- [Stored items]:
____
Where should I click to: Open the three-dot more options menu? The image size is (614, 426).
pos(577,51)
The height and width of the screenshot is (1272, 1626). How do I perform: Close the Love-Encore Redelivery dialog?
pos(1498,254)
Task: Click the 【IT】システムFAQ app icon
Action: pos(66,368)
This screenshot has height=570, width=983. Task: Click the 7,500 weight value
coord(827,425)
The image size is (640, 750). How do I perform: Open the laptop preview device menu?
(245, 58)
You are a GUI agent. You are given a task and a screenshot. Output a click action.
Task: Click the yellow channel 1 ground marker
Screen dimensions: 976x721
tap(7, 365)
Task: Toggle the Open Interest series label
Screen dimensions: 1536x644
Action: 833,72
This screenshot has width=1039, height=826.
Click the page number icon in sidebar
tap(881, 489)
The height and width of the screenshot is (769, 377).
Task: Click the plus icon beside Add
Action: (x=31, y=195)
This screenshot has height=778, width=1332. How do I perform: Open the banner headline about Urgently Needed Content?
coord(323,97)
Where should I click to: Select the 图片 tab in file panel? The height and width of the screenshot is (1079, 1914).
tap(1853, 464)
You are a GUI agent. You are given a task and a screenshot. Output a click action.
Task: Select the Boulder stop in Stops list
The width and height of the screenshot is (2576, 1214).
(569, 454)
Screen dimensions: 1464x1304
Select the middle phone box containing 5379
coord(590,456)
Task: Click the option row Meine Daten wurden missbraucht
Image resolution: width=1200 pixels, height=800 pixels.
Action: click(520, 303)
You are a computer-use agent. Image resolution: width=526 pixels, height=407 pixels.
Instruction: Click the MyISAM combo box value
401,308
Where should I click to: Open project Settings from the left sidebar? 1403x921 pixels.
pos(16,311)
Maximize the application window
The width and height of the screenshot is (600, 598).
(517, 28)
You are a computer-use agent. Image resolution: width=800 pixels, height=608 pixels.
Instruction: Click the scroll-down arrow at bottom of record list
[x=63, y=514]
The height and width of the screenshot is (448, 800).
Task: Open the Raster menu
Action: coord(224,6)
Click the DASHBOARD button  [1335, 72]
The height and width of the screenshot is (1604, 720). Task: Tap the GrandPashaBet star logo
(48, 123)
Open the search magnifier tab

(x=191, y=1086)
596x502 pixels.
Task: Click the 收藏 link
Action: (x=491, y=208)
____
- [How to complete this task]: Exact copies of the lines from the one holding "Click the DASHBOARD" to the end of the entries are all that should be written.

- [Task answer]:
Click the DASHBOARD button  [1335, 72]
The height and width of the screenshot is (1604, 720). Task: Tap the GrandPashaBet star logo
(48, 123)
Open the search magnifier tab

(x=191, y=1086)
596x502 pixels.
Task: Click the 收藏 link
Action: (x=491, y=208)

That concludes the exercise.